I haven't heard anything useful out of an of these people. The current system has only one solution to this problem, they just aren't willing to admit it. They need to relax lending restrictions. I know this is what caused it, but it is all that they can do to come out of the death spiral. Then they can try to slowly reregulate. The question no one is asking right now is what is a house worth, really? If it is worth 150k, then why do we want it to go back up to 250k? this is why meddling destroys the system. When you fight a free market, it wins by simple entropy.

Socialism could just take over all of the housing and distribute it as equally as possible.

The free market would let the foreclosures happen, let the banks fail, let houses go empty and the prices drop until the lack of housing makes rent go up, which makes buying a worthwhile investment, which stabilizes the system.
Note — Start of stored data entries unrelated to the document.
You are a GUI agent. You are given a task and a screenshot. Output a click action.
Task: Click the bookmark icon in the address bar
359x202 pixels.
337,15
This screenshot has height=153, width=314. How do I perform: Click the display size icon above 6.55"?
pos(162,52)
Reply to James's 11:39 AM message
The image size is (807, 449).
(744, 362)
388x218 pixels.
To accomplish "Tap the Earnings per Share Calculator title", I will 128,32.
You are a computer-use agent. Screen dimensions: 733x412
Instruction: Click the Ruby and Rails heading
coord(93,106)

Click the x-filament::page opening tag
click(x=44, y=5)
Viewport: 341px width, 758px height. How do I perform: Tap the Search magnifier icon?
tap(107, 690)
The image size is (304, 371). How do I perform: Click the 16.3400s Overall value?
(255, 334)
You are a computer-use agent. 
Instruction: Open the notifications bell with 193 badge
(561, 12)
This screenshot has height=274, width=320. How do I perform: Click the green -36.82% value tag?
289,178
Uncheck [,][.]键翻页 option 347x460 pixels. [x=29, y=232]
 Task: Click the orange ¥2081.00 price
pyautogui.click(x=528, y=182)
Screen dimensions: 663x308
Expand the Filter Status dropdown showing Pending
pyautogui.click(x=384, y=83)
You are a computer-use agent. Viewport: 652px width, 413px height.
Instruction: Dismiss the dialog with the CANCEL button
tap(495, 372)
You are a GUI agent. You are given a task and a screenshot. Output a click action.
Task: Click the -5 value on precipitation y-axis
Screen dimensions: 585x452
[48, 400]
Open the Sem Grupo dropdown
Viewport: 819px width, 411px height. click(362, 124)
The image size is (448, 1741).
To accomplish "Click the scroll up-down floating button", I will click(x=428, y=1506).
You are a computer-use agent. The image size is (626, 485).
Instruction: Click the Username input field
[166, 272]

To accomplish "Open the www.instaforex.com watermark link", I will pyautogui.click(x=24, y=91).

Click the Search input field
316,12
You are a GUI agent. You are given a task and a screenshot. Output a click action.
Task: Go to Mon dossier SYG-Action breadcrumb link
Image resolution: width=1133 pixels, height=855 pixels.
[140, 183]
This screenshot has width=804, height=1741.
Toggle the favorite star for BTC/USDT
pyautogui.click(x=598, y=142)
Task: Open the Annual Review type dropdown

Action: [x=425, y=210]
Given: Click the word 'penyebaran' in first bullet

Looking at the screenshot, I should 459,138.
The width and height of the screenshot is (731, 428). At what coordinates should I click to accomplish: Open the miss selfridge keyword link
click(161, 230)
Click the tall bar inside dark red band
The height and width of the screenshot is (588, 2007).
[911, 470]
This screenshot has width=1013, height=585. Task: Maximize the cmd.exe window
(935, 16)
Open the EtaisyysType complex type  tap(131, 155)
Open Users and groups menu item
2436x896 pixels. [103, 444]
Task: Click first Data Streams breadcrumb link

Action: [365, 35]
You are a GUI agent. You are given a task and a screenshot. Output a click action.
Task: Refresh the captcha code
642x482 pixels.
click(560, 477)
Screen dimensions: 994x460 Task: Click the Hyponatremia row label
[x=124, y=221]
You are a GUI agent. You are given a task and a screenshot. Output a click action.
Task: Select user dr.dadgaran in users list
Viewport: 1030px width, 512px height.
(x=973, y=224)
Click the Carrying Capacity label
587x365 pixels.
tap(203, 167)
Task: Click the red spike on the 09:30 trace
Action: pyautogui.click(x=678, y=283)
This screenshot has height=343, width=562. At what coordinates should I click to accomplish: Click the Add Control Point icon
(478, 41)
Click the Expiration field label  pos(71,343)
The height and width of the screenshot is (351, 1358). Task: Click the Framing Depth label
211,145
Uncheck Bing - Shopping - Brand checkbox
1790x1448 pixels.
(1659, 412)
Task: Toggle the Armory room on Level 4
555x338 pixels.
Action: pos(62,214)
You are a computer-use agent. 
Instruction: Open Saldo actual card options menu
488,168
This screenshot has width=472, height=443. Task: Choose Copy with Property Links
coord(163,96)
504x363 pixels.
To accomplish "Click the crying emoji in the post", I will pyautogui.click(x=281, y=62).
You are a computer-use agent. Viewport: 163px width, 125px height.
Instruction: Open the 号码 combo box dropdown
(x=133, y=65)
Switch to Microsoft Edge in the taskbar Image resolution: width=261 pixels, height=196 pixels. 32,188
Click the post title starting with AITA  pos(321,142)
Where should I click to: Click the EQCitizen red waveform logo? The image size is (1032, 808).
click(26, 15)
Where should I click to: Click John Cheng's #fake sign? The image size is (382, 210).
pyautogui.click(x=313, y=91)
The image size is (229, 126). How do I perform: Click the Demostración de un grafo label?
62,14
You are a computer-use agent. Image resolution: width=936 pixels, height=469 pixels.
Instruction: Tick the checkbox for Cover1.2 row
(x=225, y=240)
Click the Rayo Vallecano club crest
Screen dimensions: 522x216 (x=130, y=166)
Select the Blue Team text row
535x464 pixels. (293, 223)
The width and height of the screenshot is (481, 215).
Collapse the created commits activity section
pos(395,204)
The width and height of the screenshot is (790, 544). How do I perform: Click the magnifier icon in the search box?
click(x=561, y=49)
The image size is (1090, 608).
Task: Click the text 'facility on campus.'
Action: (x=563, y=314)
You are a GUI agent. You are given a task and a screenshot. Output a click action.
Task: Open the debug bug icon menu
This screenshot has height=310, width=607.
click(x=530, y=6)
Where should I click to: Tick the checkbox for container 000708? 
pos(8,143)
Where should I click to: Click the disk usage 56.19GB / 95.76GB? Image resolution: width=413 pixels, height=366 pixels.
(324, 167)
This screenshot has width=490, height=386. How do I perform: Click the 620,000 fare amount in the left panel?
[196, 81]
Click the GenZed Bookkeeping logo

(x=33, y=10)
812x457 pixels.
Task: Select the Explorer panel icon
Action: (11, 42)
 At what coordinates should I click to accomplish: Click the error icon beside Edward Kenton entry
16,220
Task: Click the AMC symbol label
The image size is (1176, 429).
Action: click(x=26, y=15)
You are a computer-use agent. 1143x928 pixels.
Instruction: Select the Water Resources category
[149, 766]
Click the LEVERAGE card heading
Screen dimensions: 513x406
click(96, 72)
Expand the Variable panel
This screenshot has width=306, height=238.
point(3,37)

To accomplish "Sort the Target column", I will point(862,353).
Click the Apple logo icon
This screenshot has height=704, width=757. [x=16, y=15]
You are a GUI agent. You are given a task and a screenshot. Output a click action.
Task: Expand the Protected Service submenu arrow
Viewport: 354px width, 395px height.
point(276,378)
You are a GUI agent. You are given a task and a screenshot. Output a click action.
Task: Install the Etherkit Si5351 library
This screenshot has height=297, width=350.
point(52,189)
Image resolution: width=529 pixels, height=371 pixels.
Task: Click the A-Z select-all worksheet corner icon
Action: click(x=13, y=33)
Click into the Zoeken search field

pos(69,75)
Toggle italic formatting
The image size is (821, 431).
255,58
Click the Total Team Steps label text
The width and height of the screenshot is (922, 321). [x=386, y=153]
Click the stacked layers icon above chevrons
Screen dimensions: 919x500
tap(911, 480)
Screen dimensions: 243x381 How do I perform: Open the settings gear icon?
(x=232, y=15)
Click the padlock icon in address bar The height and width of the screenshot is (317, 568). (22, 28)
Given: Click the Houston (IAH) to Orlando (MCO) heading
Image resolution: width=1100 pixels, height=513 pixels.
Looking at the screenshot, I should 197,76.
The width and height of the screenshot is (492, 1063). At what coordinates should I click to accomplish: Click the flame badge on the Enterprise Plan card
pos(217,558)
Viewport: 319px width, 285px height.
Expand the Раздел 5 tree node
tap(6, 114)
Either of the latter two solutions would be very rocky, which is no fault of their own since they didn't cause us to be out of balance in the first place. I think the system is screwed enough and people are resistant enough, that we will have to fix thins through lending. The feds have to know all of this, which means they are waiting for something.

Kel said...

I'm glad you posted this. I've been seeing the rant posted on Republican blogs all over the net and cheered on. People saying they will be there in Chicago for the tea party, etc. In each case I've asked what it is all about. what are they trying to do in Chicago? Are they going to go to Chicago and not pay their mortgage? I get the feeling a few thousand people are going to show up and say, “wait, what are we doing again?”

As I've said since this entire nightmare began, none of us want to be where we are now, but it's where we are.

We can either do something or do nothing, I - and most western governments - appear to be for doing something.

The Republicans are trying to sound principled but they actually sound insane.